The summit was estimated to bring in $243 million to the Calgary area.
Jinah gave credit to the police for doing a good job keeping the peace, and said the protesters bought lots of things from his store during the two-day event.
Leaders of the security task force, which included more than 5,000 soldiers and police from across Canada, were glowing with pride Friday.
More than 5,000 soldiers and police from across Canada took part.
"If someone had said a year ago right after (the last G-8 meeting) in Genoa that we'd get through this event without use of any tear gas or without even a broken window, people would have said we were nuts," said Rick Hanson, deputy chief of the Calgary Police Service.
Prime Minister Jean Chretien flew out Thursday at the close of the two-day meeting, as did his Group of Eight colleagues U.S. President George W. Bush, Tony Blair of Britain, Jacques Chirac of France, Gerhard Schroeder of Germany, Silvio Berlusconi of Italy, Vladimir Putin of Russia and Junichiro Koizumi of Japan.
RCMP Chief Supt. Lloyd Hickman said the plan of having the leaders meet in a remote area far away from protesters proved to work well and he expected it will be copied for future international meetings.
"I think they saw the success of having it isolated from the city in restricting the violent contact, so I would suggest that more and more people would look at this type of model."
The police heaped credit on their bicycle teams, who matched protest marchers step for step but didn't provoke anyone while heavily armed riot troops hid in vans parked nearby.
They chatted with the protesters, let them march through the downtown core, allowed a trampoline to be set up in the middle of one of Calgary's busiest roads for a few hours, and let them go topless or even strip naked.
The Calgary protests matched one in Ottawa - long on civil disobedience but short on violence.
In total there were only three G-8-related arrests - two Americans were charged with spray-painting railway cars and a union official was charged with obstructing a police officer at a security checkpoint near Kananaskis.
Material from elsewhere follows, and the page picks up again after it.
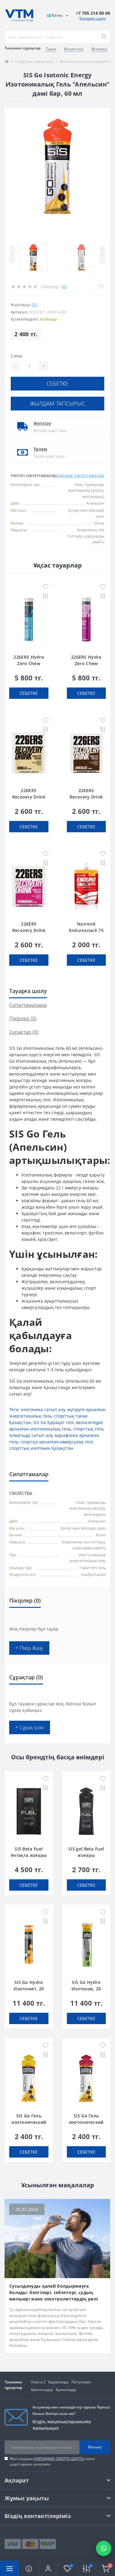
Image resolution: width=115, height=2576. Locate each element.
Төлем (40, 449)
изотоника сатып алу (43, 1409)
The courtrooms and jails that had been cleared to make way for waves of arrested protesters sat empty.
The no-fly zone, which extended for 150 kilometres in every direction around Kananaskis during the summit, was lifted Friday. Two small planes and one helicopter were reported to have inadvertently flown into the zone, only to be quickly escorted out by CF-18 fighters.
The fighters were part of a massive security operation to protect the leaders in Kananaskis as well as delegates and media working out of the Telus Convention Centre in downtown Calgary.
In Kananaskis, troops and sharpshooters patrolled the woods, backed up by missile launchers and armoured personnel carriers.
The hotel where the leaders met was circled by a 6.5-kilometre security perimeter where no civilians were allowed to travel.
But by Friday, the barriers had been taken down, and tourists and Albertans alike were allowed free access to the myriad of campgrounds, golf courses and trails just in time for the long weekend.